「金利差が相場を決める」、改めて説明することも必要ないほど「相場変動の根本」として今では当たり前の言葉になっているが、先週はまさにその真髄を見せつけられたような相場展開となった。
まず、先週のドル円の値動きを追っていきたい。1月2日オセアニア市場で140.80円で幕を開けた。そこからドルの上昇が始まり、日足では3連騰。ここまでのドル高は、日本要因と米国要因の合わせ技。一つは、日本の能登半島地震。被害は甚大、復興のために日銀は緩和政策終了を先延ばししなければならないだろうとの思惑が働いたこと。すなわち金利差は縮まらない(=円売り)。
もう一つは最初の米国主要経済指標・ISM製造業景況感指数が、予想より高い改善傾向を示した(47.4と3か月ぶりに上昇した)ことである(=景気底堅い=FRBはすぐ利下げする理由がなくなる=ドル買い)。その後、4日目の5日、米雇用統計が発表され(NY時間午前8時30分)、現地からは“強い(Strong Report)!”と伝わってきており、ドルは続伸、発表間もなく145.98円となり、146円超え目前となった。(ここまでがドル高ステージ)。
しかし次いで発表(NY時間午前10時)になったのが、もう一つのISM景気指標、非製造業(サービス部門)景況感指数であった。予想を大きく下回る結果(予想52.7に対し、実績は50.6)に市場の空気は一変。金利安、ドル安、株高に転換し、ドル安ステージが始まった。ドル円は5分間で90銭も急落、その後も下落し、143.81銭の安値を付けた。

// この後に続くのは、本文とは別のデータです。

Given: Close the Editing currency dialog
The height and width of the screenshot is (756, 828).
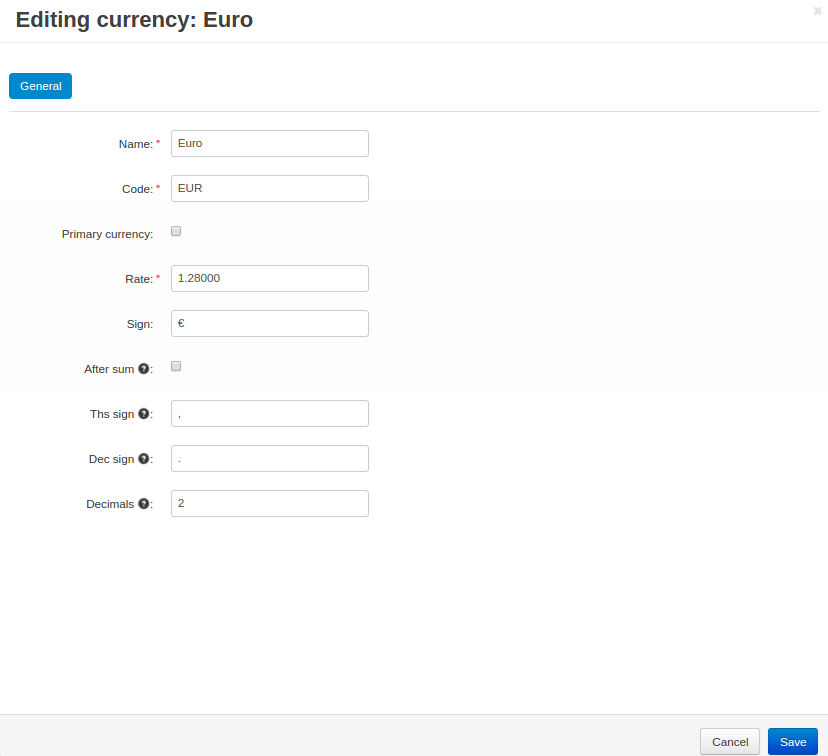Looking at the screenshot, I should (817, 11).
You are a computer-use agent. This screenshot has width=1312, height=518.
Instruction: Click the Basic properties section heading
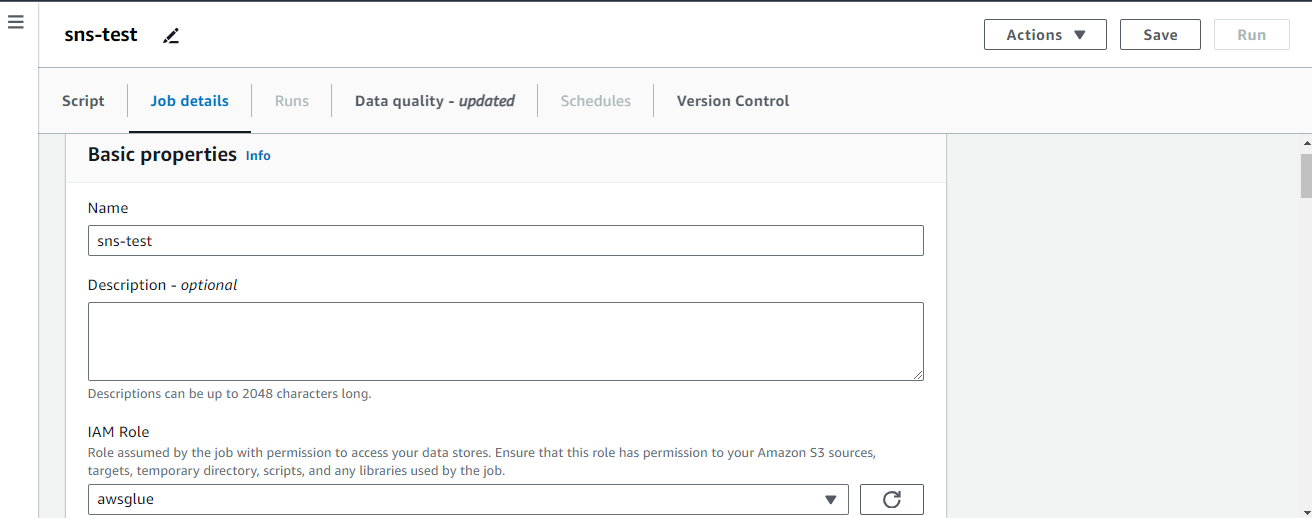click(x=162, y=155)
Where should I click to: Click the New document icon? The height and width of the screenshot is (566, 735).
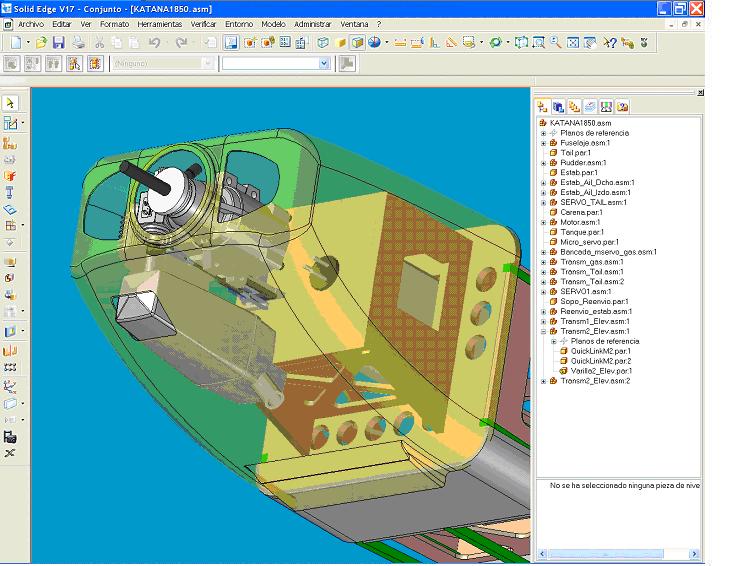[x=16, y=43]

短時間で2円も円高になる乱高下の様相となった。
他の市場も、債券市場(10年債)ではISM発表前の4.10%から3.95%に急低下、株式市場でも、ダウ平均株価が強い雇用統計を受けて37,430ドル辺りまで下がった後、一時は37,690まで上昇するほどの荒い動き。この変動要因は、米ドル金利の変動タイミングに置き換えるとわかりやすい。多くのディーラーは一方の目でドル金利の値動きを追いながら、他の市場でも売買していることが想定できる。
さて、この市場環境の中、あす11日は雇用統計に次ぐ重要指標である米消費者物価が発表になる。市場予想は下記のとおりである。
<前月比> <前年比>
予想(前月実績) 予想(前月実績)
総合 +0.3% (+0.1%) +3.2%(+3.1%)
コア +0.3% (+0.3%) +3.8%(+4.0%)
FRBのパウエル議長は、住宅関係のサービス価格を中心としてコア指数を重視している。一方で、総合指数で10月は前月比変更なし、となって物価上昇も落ち着いたかに見えたが、11月は+0.1%の上昇、今回12月分が予想通りの+0.3%(コアも同じ+0.3%予想)となれば、インフレ懸念が再燃しかねない。その場合は金利上昇、ドル高146円台も可能性がある。コアと共に、単月の動向だけでなく、毎月の推移を把握していくことも指標を見る上で重要である。
さて、今後1週間の相場予想だが、CPIの結果次第であるが、インフレ懸念再燃と考えてドル円は143-146円と予想。ユーロドルはユーロ金利の低下が落ち着き、1.0800-1.1050と前週と変わらず。また対円では156.50-159.50円とユーロ高を予想。そして英ポンドドルは1.2550-1.2850と先週と同水準の予想とする。